» **TESTO FORNITO**:
======
La transizione non è più un percorso scontato: l’impasse europea sull’obiettivo di riduzione del 90% delle emissioni al 2040, le divisioni tra i Paesi membri, i costi elevati per le imprese e i nuovi equilibri geopolitici stanno mettendo in discussione strategie che fino a poco tempo fa sembravano intoccabili. Domande cruciali come «quale energia useremo?», «chi sosterrà gli investimenti?» e «che ruolo avranno gas e nucleare?» saranno al centro del dibattito.
Dopo l’apertura istituzionale, spazio alle testimonianze di aziende e manager. Nicola Cecconato, presidente di Ascopiave, dialogherà con Belpietro sulle opportunità di sviluppo del settore energetico italiano. Seguiranno gli interventi di Maria Rosaria Guarniere (Terna), Maria Cristina Papetti (Enel) e Riccardo Toto (Renexia), che porteranno la loro esperienza su reti, rinnovabili e nuova «frontiera blu» dell’offshore.
======
» **COMPITI DA SVOLGERE**:
a - Riassumi in due frasi il testo sulla transizione energetica.
b - Prosegui il testo sulla transizione energetica con un nuovo paragrafo che segua la sua ultima frase.
I dati non hanno alcun rapporto con il testo sulla transizione energetica.
======
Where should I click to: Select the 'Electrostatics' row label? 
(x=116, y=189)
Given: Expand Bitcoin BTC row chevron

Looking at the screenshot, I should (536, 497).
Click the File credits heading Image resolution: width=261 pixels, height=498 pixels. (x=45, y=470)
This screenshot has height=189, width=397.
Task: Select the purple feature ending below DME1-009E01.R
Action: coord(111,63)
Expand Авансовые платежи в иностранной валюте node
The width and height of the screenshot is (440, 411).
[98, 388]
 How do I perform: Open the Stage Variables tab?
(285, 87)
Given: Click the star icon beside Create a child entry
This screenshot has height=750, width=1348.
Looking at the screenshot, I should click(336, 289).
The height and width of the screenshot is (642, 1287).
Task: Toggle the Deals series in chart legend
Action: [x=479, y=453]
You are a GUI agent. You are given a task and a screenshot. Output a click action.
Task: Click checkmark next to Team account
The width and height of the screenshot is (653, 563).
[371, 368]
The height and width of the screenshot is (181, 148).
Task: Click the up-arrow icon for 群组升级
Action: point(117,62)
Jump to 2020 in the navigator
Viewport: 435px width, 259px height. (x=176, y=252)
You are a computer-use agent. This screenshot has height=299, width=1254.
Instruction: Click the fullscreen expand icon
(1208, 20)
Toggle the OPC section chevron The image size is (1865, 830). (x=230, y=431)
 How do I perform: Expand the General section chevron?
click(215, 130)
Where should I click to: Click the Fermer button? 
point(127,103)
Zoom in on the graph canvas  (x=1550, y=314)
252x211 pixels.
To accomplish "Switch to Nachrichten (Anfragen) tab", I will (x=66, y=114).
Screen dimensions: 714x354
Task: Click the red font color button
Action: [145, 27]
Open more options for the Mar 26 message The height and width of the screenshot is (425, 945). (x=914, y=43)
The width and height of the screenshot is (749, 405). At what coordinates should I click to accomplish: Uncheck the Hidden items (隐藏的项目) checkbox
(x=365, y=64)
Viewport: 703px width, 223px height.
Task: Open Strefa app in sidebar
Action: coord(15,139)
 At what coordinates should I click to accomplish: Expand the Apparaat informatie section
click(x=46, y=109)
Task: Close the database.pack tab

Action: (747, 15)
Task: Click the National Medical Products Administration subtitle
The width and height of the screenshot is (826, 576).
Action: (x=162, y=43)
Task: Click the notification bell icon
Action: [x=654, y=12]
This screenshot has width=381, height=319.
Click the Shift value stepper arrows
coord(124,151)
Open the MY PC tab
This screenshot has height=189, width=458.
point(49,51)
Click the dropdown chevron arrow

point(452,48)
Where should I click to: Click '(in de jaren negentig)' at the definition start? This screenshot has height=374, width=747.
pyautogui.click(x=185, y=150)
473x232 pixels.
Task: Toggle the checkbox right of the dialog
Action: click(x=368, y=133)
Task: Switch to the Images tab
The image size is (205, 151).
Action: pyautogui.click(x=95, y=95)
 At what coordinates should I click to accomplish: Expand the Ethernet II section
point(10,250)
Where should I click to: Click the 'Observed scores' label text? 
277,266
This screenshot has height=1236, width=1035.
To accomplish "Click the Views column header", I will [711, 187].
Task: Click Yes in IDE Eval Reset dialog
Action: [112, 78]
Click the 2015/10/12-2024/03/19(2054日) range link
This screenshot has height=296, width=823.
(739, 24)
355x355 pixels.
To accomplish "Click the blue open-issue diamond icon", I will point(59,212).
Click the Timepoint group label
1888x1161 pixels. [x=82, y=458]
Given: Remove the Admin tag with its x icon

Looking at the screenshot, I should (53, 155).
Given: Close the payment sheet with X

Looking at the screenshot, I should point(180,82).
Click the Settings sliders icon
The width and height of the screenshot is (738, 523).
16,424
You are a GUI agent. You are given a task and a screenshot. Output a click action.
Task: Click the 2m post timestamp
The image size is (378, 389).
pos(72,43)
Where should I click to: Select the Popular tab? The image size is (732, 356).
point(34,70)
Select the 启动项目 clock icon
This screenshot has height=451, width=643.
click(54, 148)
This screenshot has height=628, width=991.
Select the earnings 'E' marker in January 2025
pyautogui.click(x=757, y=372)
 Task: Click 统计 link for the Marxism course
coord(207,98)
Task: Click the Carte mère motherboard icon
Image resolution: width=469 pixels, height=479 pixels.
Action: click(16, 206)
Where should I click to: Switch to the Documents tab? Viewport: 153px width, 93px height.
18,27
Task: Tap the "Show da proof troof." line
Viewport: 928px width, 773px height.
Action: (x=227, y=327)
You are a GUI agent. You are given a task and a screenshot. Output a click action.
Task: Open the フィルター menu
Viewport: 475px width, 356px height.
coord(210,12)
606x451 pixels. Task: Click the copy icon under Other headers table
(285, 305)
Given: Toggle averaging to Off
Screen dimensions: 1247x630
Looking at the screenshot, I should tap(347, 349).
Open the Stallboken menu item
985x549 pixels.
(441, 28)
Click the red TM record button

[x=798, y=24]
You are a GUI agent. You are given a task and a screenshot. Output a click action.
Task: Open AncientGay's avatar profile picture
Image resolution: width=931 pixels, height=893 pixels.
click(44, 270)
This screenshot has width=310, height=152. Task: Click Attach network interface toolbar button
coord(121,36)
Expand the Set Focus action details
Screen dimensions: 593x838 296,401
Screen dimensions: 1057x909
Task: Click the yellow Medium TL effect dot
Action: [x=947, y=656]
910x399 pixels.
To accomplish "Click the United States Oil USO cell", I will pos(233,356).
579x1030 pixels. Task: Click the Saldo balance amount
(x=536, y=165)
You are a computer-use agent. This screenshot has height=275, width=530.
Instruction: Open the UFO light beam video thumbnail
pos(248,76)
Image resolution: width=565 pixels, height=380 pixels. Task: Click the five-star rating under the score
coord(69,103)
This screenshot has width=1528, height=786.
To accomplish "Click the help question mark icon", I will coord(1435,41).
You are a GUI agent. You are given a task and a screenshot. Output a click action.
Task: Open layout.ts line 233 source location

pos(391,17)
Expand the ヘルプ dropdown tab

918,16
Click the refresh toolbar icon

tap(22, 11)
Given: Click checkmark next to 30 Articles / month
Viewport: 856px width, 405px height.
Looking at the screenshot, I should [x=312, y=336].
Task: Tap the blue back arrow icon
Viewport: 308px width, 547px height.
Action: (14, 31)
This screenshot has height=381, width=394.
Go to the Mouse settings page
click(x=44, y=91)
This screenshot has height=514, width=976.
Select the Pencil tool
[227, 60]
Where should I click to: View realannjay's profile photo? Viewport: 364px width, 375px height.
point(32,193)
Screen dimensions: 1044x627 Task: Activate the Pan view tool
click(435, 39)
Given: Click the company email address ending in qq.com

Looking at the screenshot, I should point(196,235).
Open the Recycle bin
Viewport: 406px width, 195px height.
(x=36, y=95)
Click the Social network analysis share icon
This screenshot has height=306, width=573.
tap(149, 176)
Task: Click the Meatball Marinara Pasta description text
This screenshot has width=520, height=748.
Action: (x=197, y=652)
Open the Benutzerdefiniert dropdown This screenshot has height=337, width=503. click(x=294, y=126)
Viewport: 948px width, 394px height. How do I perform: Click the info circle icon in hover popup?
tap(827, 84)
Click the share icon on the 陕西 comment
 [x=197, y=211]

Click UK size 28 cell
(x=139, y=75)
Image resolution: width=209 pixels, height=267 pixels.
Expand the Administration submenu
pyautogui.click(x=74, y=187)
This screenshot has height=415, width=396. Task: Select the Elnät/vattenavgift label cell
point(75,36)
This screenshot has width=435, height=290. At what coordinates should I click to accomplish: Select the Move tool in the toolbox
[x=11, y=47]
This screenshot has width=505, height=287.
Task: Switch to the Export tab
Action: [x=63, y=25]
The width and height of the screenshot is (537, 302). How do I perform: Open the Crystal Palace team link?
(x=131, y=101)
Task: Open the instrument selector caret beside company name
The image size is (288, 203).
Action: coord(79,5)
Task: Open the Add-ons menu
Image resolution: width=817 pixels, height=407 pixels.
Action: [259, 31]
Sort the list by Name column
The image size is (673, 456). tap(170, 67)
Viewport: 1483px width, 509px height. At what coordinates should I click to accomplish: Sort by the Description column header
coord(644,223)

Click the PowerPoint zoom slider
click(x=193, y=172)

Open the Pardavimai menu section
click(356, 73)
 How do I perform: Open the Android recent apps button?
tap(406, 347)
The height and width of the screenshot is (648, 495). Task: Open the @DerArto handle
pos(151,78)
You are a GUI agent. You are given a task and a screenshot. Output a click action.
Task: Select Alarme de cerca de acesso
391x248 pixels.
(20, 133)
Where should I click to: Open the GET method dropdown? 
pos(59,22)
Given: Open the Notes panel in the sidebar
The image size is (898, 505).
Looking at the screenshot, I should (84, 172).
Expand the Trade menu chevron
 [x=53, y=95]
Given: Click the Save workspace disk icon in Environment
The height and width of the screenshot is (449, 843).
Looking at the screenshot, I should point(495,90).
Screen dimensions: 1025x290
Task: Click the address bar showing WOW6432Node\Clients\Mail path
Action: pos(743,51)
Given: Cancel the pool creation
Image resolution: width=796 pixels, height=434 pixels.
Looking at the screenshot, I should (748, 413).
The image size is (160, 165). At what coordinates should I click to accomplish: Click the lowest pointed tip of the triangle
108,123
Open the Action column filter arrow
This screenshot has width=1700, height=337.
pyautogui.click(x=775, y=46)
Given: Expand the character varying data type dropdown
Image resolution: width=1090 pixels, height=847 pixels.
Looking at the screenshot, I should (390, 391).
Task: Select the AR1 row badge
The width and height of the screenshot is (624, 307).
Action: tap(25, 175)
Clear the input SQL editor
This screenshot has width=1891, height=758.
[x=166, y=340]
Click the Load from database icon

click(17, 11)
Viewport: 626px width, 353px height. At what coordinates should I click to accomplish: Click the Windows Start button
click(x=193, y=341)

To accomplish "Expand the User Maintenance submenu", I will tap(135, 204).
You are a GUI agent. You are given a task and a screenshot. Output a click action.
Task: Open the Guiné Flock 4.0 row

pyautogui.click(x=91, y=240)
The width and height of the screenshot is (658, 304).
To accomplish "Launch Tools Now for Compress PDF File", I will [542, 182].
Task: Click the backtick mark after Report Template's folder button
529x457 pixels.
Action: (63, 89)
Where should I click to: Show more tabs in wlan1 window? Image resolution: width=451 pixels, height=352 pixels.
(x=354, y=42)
======
» **RISPOSTE PER PUNTO**:
a - La transizione energetica non è più scontata: lo stallo europeo sull'obiettivo di ridurre del 90% le emissioni entro il 2040, le divisioni tra i Paesi membri, i costi elevati per le imprese e i nuovi equilibri geopolitici mettono in discussione strategie prima ritenute intoccabili, e il dibattito verterà su quale energia usare, su chi sosterrà gli investimenti e sul ruolo di gas e nucleare. Dopo l'apertura istituzionale interverranno aziende e manager: Nicola Cecconato, presidente di Ascopiave, parlerà con Belpietro delle opportunità di sviluppo del settore energetico italiano, poi Maria Rosaria Guarniere (Terna), Maria Cristina Papetti (Enel) e Riccardo Toto (Renexia) porteranno la loro esperienza su reti, rinnovabili e offshore.

b -
Non mancheranno case history di realtà produttive che stanno affrontando la sfida sul campo: Nicola Perizzolo (Barilla), Leonardo Meoli (Generali) e Marzia Ravanelli (Bf spa) racconteranno come coniugare sostenibilità ambientale e competitività. Infine, Maurizio Dallocchio, presidente di Generalfinance e docente alla Bocconi, analizzerà il ruolo decisivo della finanza in un percorso che richiede investimenti globali stimati in oltre 1.700 miliardi di dollari l’anno.
Un confronto a più voci, dunque, per capire se la transizione energetica potrà davvero essere la leva per un futuro più sostenibile senza sacrificare crescita e lavoro.